What should we make of President Obama’s West Point commencement speech? Was it just a reiteration of war culture? Or did it also contain a seed of change in U.S. foreign policy away from militarism?
When the president spoke to the Corps of Cadets four and a half years ago, on December 1, 2009, he announced a new war-fighting strategy and a surge of troops in Afghanistan but insinuated a peace-building attitude. His purpose then was ambiguous. It remained ambiguous on graduation day, May 28, 2014.
It is tempting to dismiss Obama’s professed commitment to peace as mere posturing, for the signs of war culture are manifest throughout his speech.
- Which country is the embodiment of strength and virtue?

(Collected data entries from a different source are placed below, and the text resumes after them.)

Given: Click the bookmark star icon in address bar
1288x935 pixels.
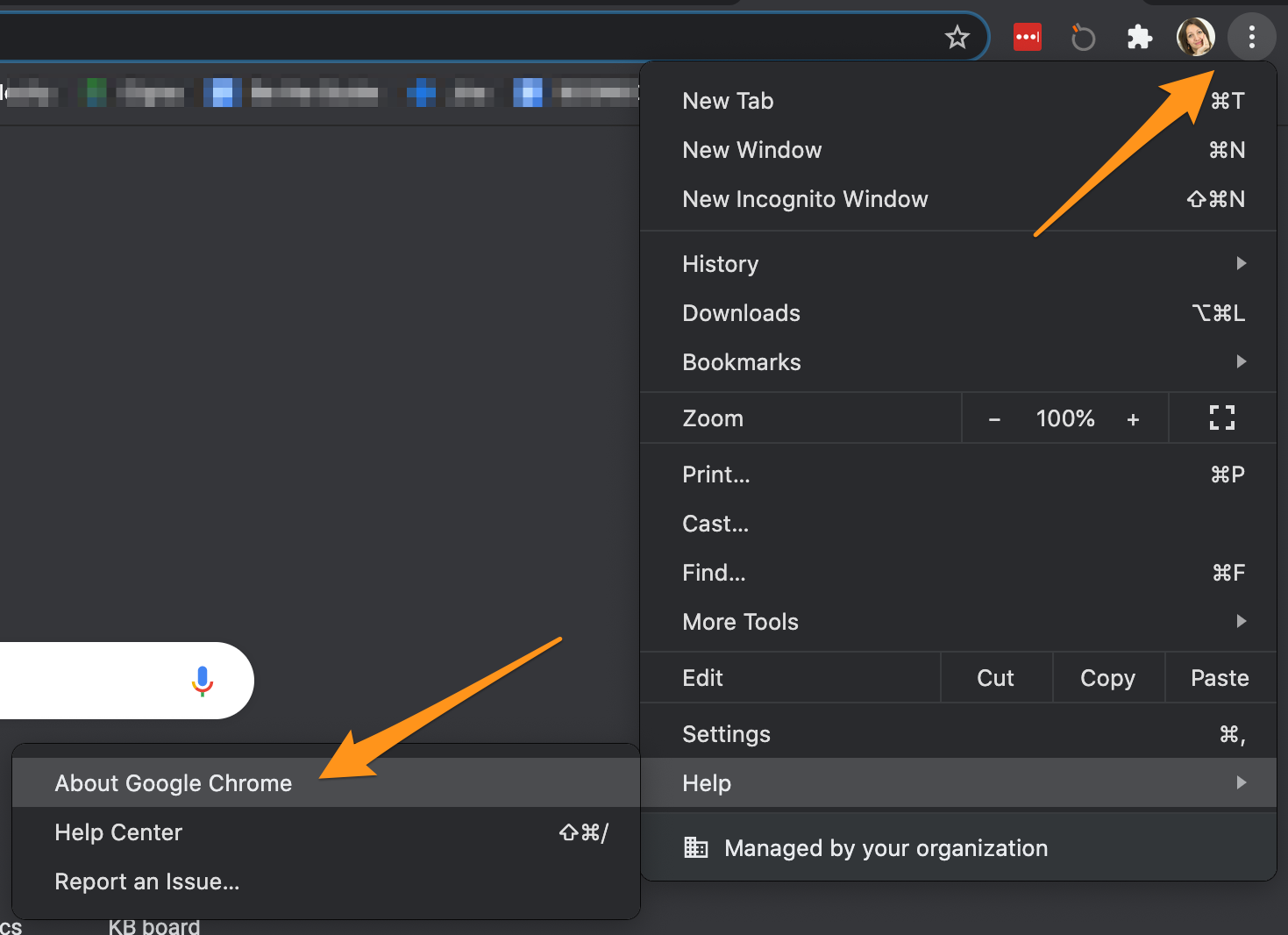Looking at the screenshot, I should [x=957, y=38].
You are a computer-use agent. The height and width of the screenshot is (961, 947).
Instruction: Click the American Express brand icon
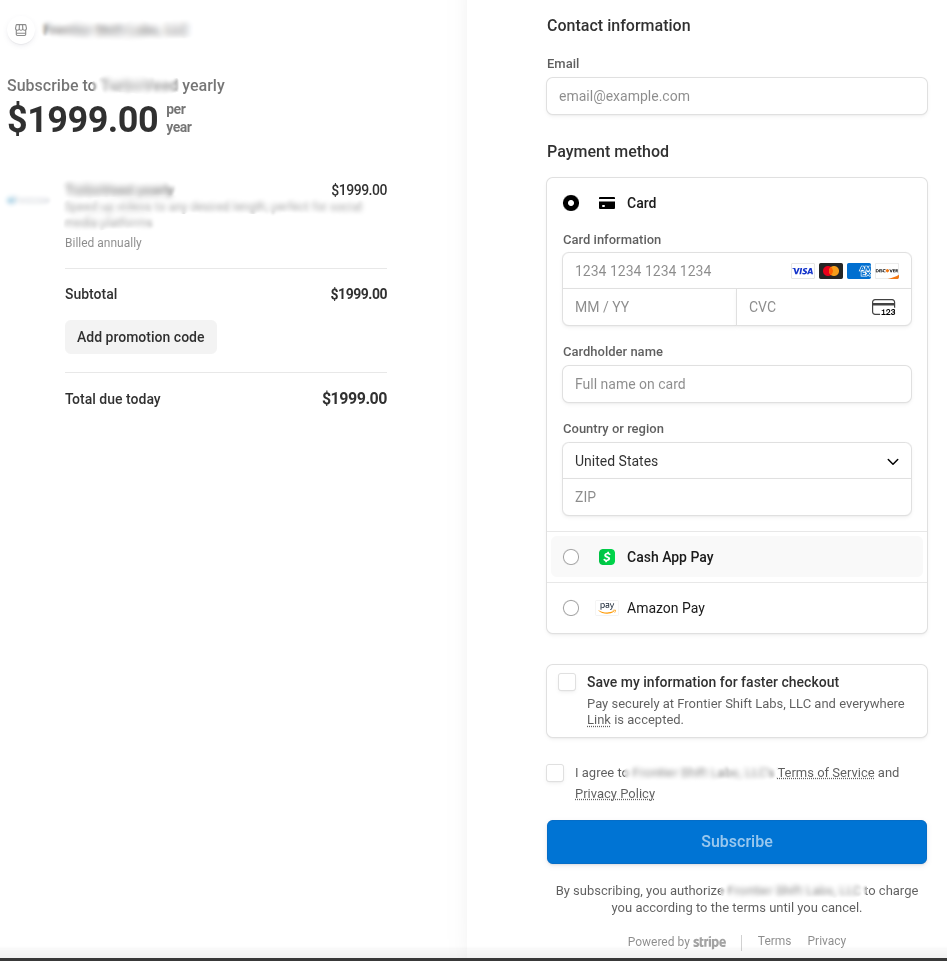[858, 270]
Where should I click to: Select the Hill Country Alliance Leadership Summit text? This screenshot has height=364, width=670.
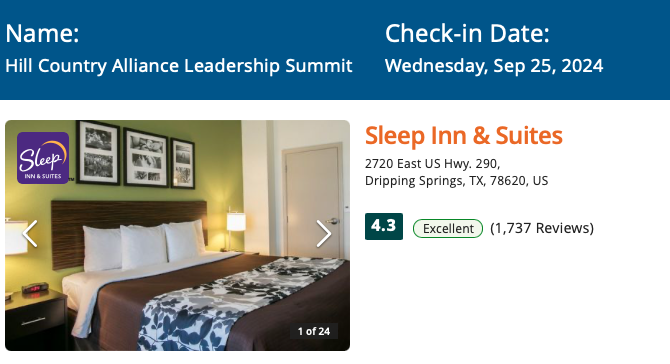tap(179, 66)
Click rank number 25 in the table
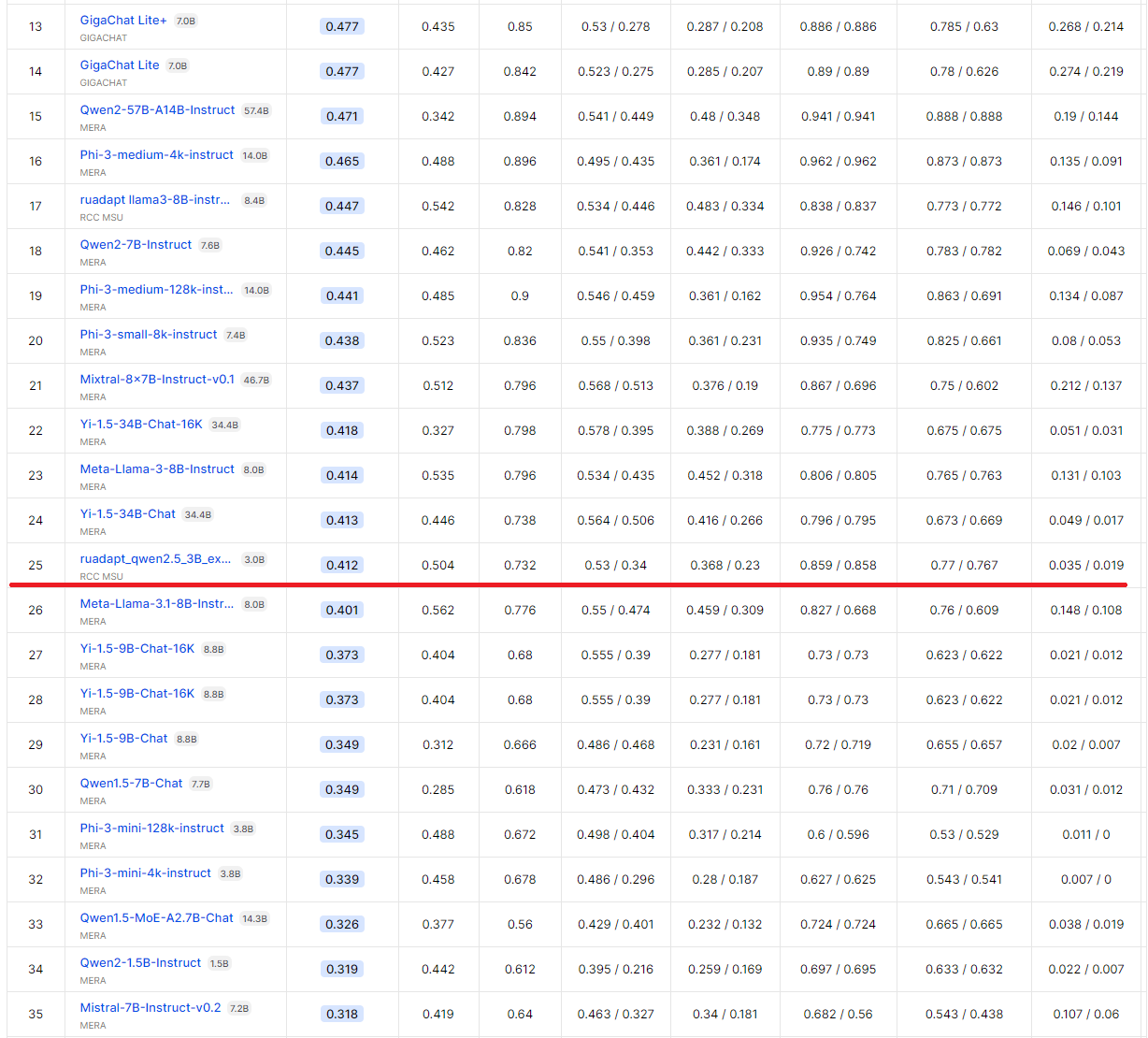The image size is (1148, 1038). point(36,565)
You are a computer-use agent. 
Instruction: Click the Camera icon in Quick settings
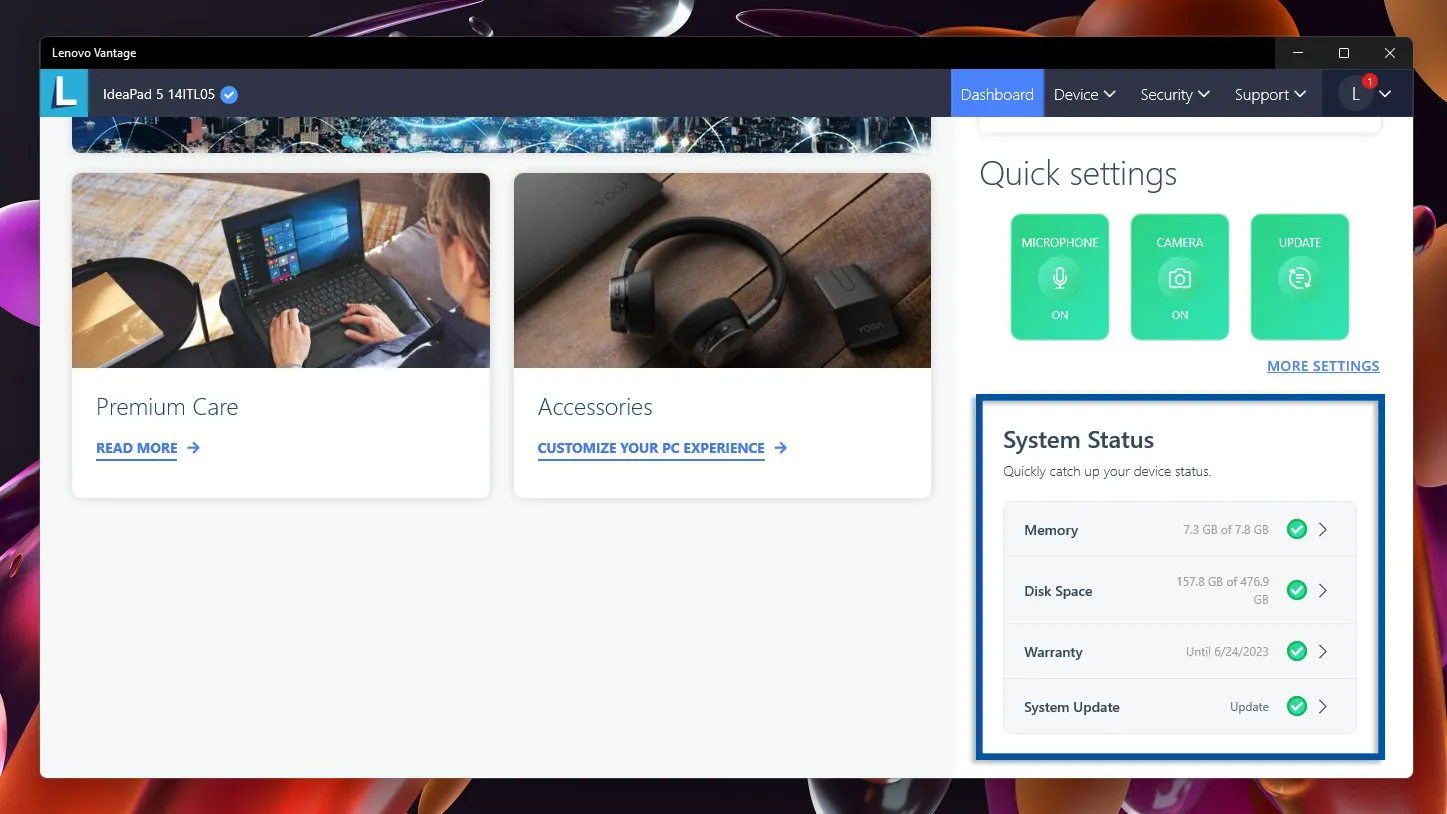[x=1179, y=277]
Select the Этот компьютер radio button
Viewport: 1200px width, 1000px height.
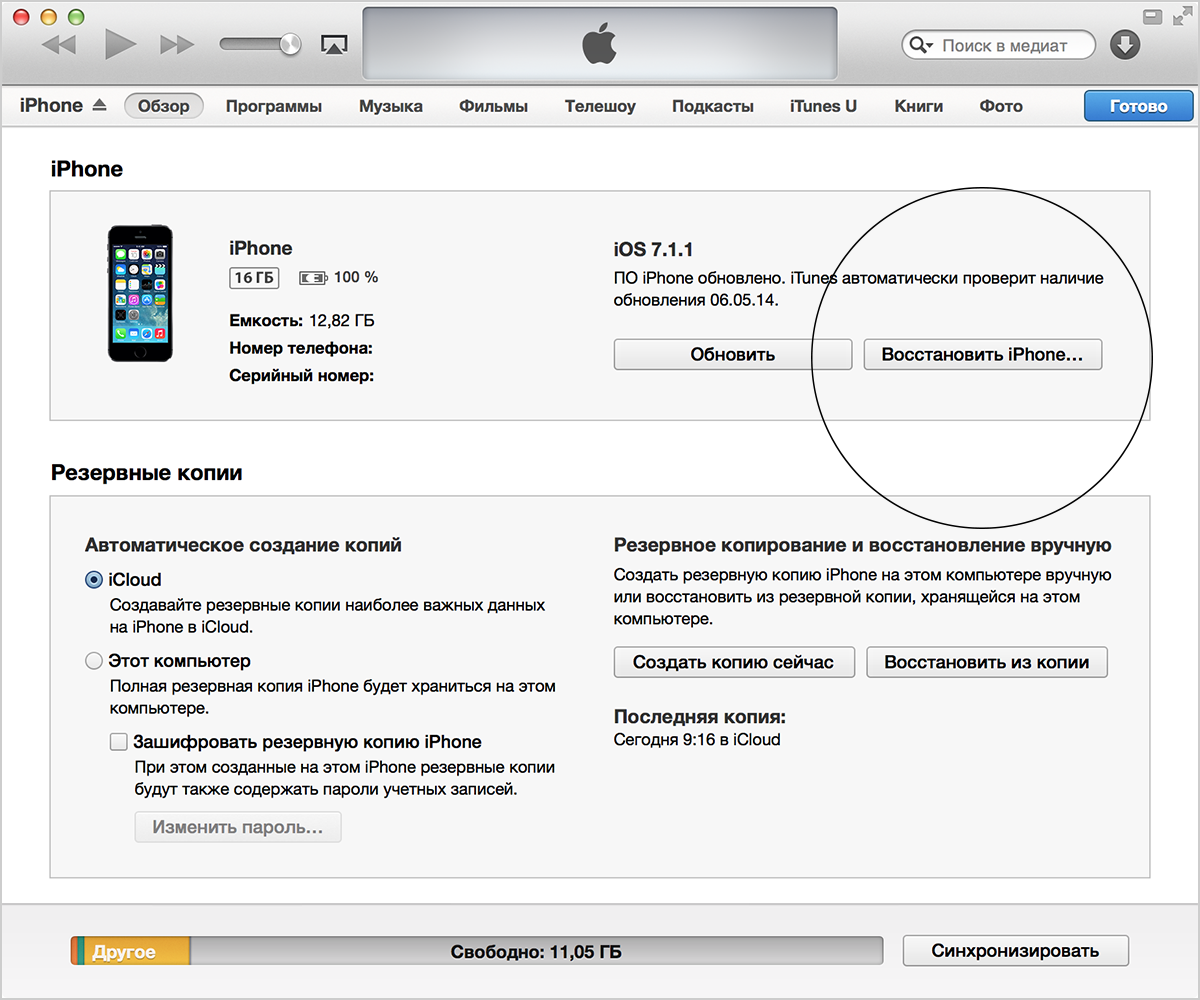[94, 661]
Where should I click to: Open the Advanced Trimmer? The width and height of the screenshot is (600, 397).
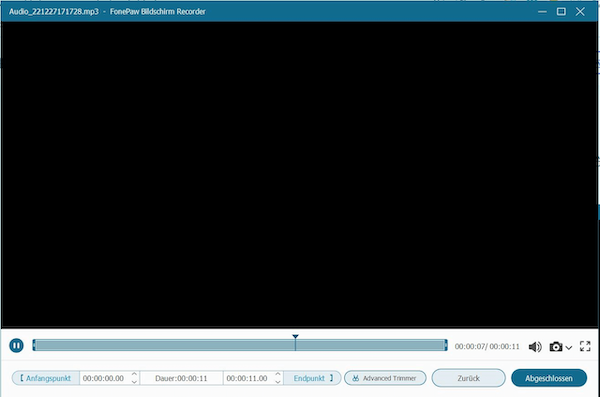click(x=385, y=378)
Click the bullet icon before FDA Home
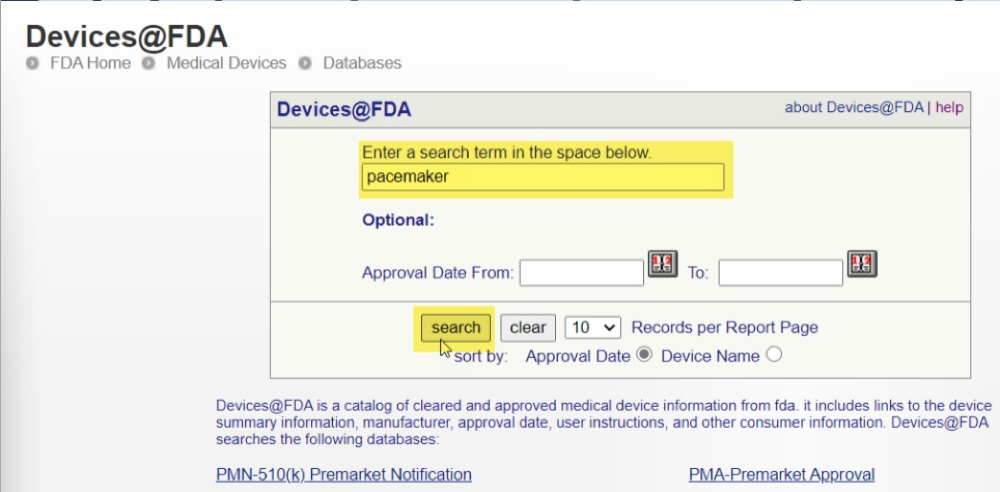The image size is (1000, 492). click(x=32, y=63)
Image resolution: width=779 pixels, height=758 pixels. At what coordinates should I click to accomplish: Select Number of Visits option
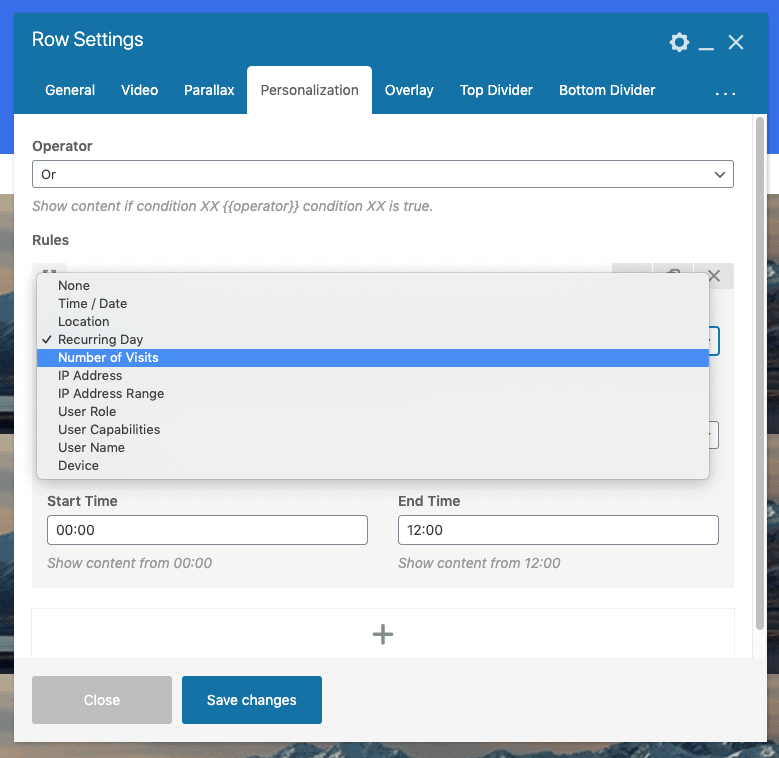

“The United States is and remains the one indispensible nation.”
“Our military has no peer . . . Our economy remains the most dynamic on Earth . . . The values of our founding inspire leaders in parliaments and new movements in public squares around the globe.”
“I believe in American exceptionalism with every fiber of my being.”
“Here’s my bottom line: America must always lead on the world stage. If we don’t, no one else will.”
- Who is the enemy of peace and freedom and the primary threat to national security?
“For the foreseeable future, the most direct threat to America, at home and abroad, remains terrorism.”
“A new century has brought no end to tyranny.”
- How will the U.S. exercise leadership to meet this threat?
“The military . . . is, and always will be, the backbone of that leadership.”
“The United States will use military force, unilaterally if necessary, when our core interests demand it—when our people are threatened; when our livelihoods are at stake; when the security of our allies is in danger.”
“. . . global leadership requires us to see the world as it is, with all its danger and uncertainty.”
Yet, it is also possible that the president envisions a transformation in the war state, which could make it less belligerent. What kind of transformation? Securing peace and freedom does not always entail a military solution, he observes. It requires raising the threshold of military action, partnering with other nations, and seeking a gradual evolution in international institutions to advance democracy, protect human rights, and extend prosperity around the globe. This is the kind of leadership that “shrinks the space for terrorism and conflict.” It is what the president describes as his “vision” for the years to come.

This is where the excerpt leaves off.